Vous serez émerveillés !

Bio

  • 1956 : naissance à Téhéran
  • 1973 : s’installe aux Etats-Unis pour des études artistiques
  • 1976 : arrive en France et s’inscrit à l’université de Vincennes, puis à l’école des Beaux-Arts de Paris
  • 1980-2010 : réalise une vingtaine d’expositions individuelles et participe à une quarantaine d’autres collectives
  • Mai 2010 : participe au « Mai des artistes » à Argenteuil.

Discret et rigoureux.
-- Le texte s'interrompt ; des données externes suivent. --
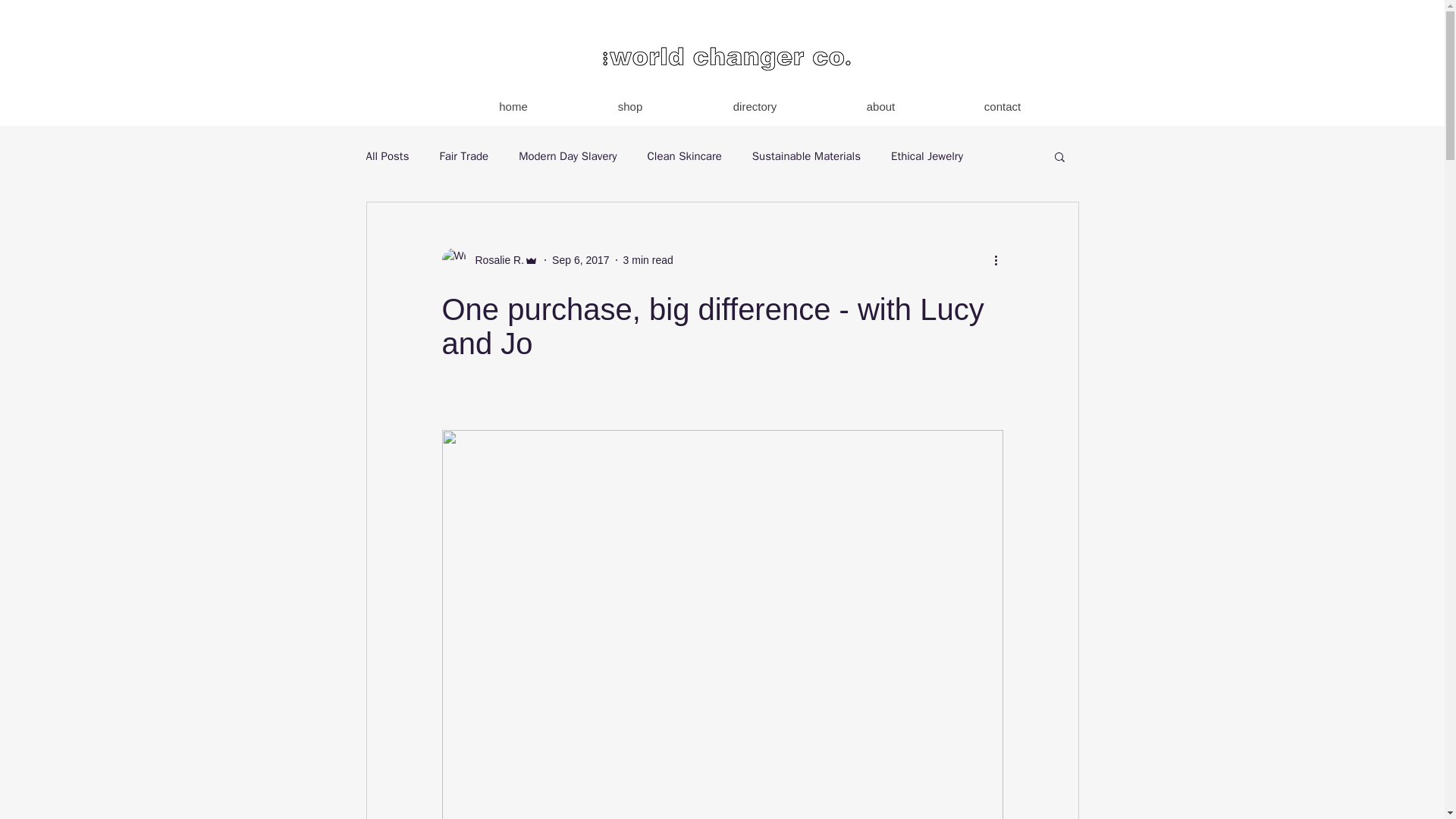
All Posts (387, 155)
shop (629, 106)
Sustainable Materials (806, 155)
directory (754, 106)
3 min read (647, 259)
Clean Skincare (684, 155)
contact (1001, 106)
Fair Trade (463, 155)
home (513, 106)
Modern Day Slavery (566, 155)
Rosalie R. (489, 259)
Rosalie R. (494, 259)
Ethical Jewelry (926, 155)
Sep 6, 2017 (580, 259)
about (880, 106)
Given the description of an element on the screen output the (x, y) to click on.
Moshgelan Kambach ne laisse pas indifférent.
Rencontré dans son atelier du centre-ville d’Argenteuil, il mettait la dernière touche à son installation.
Une étrange création sur le thème de l’Afrique de l’Ouest, imposé par le cahier des charges de la Ville pour le « Mai des artistes » 2010. Le visiteur se trouve en présence d’une forme cubique
noire, qui ressemble étrangement à unmonument religieux universellement connu.

Des sculptures et des masques en ornent les quatre côtés perpendiculaires.
Une face intitulée « La magie de l’Afrik », avec un k, représente une fresque sur la nature africaine où les animaux et les végétaux s’entrelacent dans une parfaite harmonie.
Un fond de végétation sauvage laisse imaginer ce que serait le berceau de l’humanité.
Sur la deuxième face dénommée « L’Afrik des masques », on y voit différents modèles de masques
où l’artiste s’efforce de rendre visible « l’invisible » et d’exprimer des idées de grandeur « supraterrestre » dont le mystère du masque est l’élément central.
Quant au troisième côté du cube, « Le malheur de l’Afrik », le visiteur est devant la face la plus sombre. Mais paradoxalement, son traitement n’est pas le plus noir, comme s’il s’agissait
de conjurer les mauvais esprits.
Sur la quatrième et dernière face, une porte incite le visiteur à pénétrer le mystère de l’Afrique. C’est le symbole de l’ouverture de ce continent sur le monde.

Bref, un beau voyage dans un monde irréel et abstrait à symétrie cubique. « Kambach n’a pas choisi l’ordre de réalisation de ces quatre faces. Elles se sont imposées progressivement,
dans une construction harmonique et esthétique. Pour cela, il utilise des morceaux de bois, des cartons, des branchages, des enduits, du goudron, des grillages, de la peinture acrylique ou à l’huile. Bref, des
techniques mixtes pour un travail in situ », explique Corinne Lafosse, coconceptrice du cube.